**EXERCISE INSTRUCTIONS**
When you reach the line that contains "Task: Uncheck Hide Dock Icon" in the data below, start reproducing lines exactly, and stop after the line that contains "Given: Start Test Run - Non-Tested".

**INPUT RECORDS**
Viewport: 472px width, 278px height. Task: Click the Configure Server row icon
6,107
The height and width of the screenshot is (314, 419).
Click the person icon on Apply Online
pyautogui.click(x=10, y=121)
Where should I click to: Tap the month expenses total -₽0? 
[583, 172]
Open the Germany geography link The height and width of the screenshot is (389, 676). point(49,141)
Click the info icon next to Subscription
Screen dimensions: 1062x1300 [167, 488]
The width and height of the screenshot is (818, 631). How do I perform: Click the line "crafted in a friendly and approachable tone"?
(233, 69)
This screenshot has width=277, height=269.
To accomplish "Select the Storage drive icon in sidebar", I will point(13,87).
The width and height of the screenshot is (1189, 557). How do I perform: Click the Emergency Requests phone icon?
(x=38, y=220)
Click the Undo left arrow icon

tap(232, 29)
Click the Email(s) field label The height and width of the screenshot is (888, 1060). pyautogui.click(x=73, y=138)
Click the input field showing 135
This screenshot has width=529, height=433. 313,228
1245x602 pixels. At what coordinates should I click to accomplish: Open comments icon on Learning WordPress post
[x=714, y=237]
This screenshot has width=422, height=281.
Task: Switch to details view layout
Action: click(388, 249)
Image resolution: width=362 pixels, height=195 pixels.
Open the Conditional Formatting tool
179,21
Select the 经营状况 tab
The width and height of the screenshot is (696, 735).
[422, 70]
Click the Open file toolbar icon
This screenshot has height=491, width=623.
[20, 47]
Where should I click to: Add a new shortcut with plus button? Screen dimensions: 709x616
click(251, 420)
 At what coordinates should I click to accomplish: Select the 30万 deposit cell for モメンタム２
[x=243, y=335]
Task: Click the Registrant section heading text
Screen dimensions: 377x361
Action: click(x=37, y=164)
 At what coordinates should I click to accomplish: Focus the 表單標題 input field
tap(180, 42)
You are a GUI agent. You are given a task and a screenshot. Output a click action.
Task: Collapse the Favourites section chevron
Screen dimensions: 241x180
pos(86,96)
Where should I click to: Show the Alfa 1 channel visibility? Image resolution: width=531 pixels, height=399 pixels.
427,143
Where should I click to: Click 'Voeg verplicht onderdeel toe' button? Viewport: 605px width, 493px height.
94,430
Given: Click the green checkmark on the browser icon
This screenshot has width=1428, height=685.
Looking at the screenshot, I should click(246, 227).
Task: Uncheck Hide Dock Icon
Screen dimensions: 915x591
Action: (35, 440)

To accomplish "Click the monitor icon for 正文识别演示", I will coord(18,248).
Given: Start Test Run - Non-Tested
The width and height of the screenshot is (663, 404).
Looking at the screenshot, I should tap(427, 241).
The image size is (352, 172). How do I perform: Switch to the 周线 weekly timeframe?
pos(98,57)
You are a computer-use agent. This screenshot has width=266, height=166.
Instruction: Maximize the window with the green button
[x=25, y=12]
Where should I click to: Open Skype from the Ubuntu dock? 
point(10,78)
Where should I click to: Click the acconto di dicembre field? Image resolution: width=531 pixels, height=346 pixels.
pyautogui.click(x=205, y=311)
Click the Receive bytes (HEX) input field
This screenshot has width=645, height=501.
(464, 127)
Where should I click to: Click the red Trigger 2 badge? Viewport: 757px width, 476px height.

**RESULT**
Task: Uncheck Hide Dock Icon
Screen dimensions: 915x591
Action: (35, 440)

To accomplish "Click the monitor icon for 正文识别演示", I will coord(18,248).
Given: Start Test Run - Non-Tested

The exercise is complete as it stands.